When I wake up again, it's with a heavy heart realizing I didn't dream of Grant again. He must've really wanted me gone. I check my phone and see that it's 10:15am. Much better. My meeting with Lucy isn't until noon so I know I have time to peak into mum's files and see if she has any information on Grant's jail.

I head down the hall into her office and see that almost all of her files are locked up. Luckily, I know where she put the key. I walked into her office once last year as she was putting it away. I walk over to the fake plant and lift it off the floor. She didn't move the location like I had feared. Nothing like putting a key in the most cliche place, but maybe that was her point. No one would look there because it would be too obvious.

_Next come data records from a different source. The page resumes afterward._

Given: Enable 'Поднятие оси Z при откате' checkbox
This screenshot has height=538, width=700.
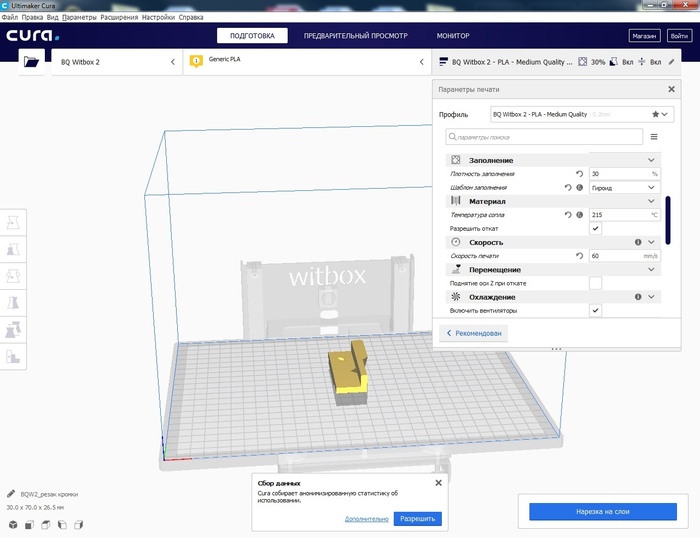Looking at the screenshot, I should coord(596,284).
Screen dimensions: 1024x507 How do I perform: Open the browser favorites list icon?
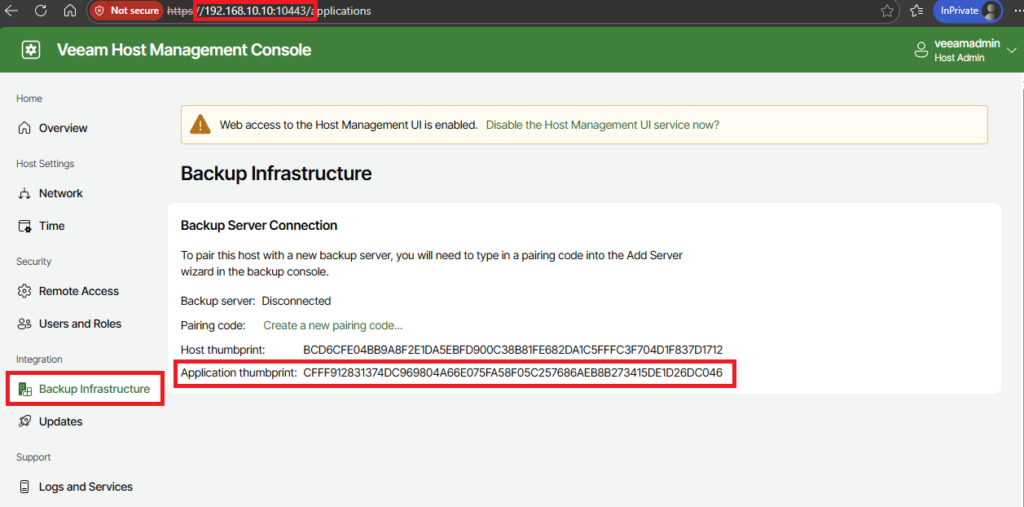[x=917, y=11]
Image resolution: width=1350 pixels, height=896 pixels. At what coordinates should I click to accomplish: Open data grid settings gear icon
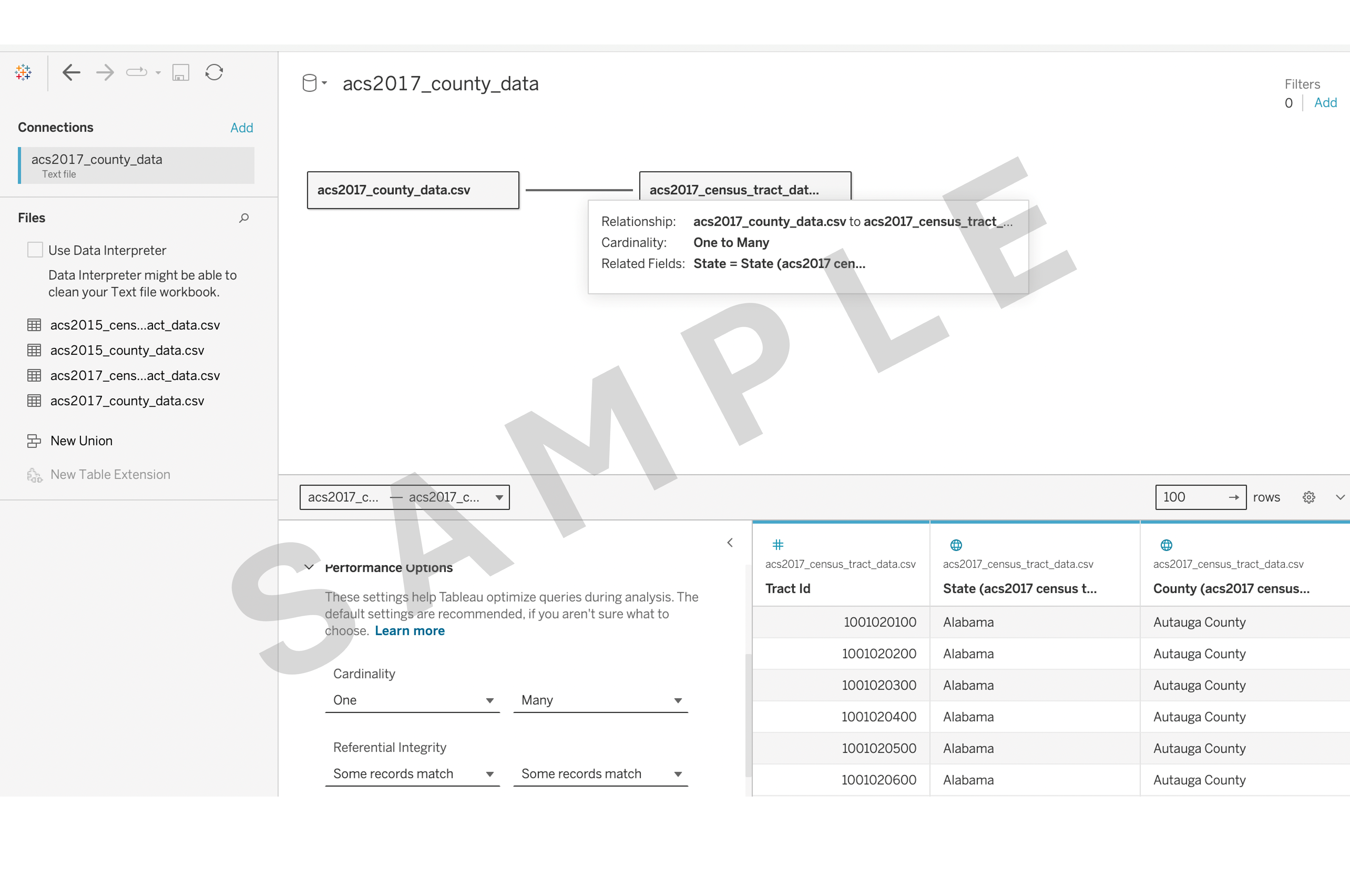(1309, 497)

There are four file cabinets along one side of the small room across from her desk. Her desk is one of those old desks that look like they belong in a mafia movie, too large for this room. It's spotless though, not a single paper on it. Photos of our family hang on the wall along with another photo that looks like it could be from her college days.
I turn back towards the filing cabinets. Why does she need all these here when she is almost always at her office at work?

Whatever, it doesn't matter as long as I can find what I'm looking for. I begin with the second cabinet. It might as well be empty. It's all Russian history papers and lineage. The next one has our family's records. It's more lineage and things that might be interesting if I cared about that sort of thing, but I don't, at least not right now. The third cabinet I try I can't say is a success, but I can learn a lot. It's a cabinet full of employee records. A picture and name stand out to me. Sophia. I pick out her file and I know I've been betrayed.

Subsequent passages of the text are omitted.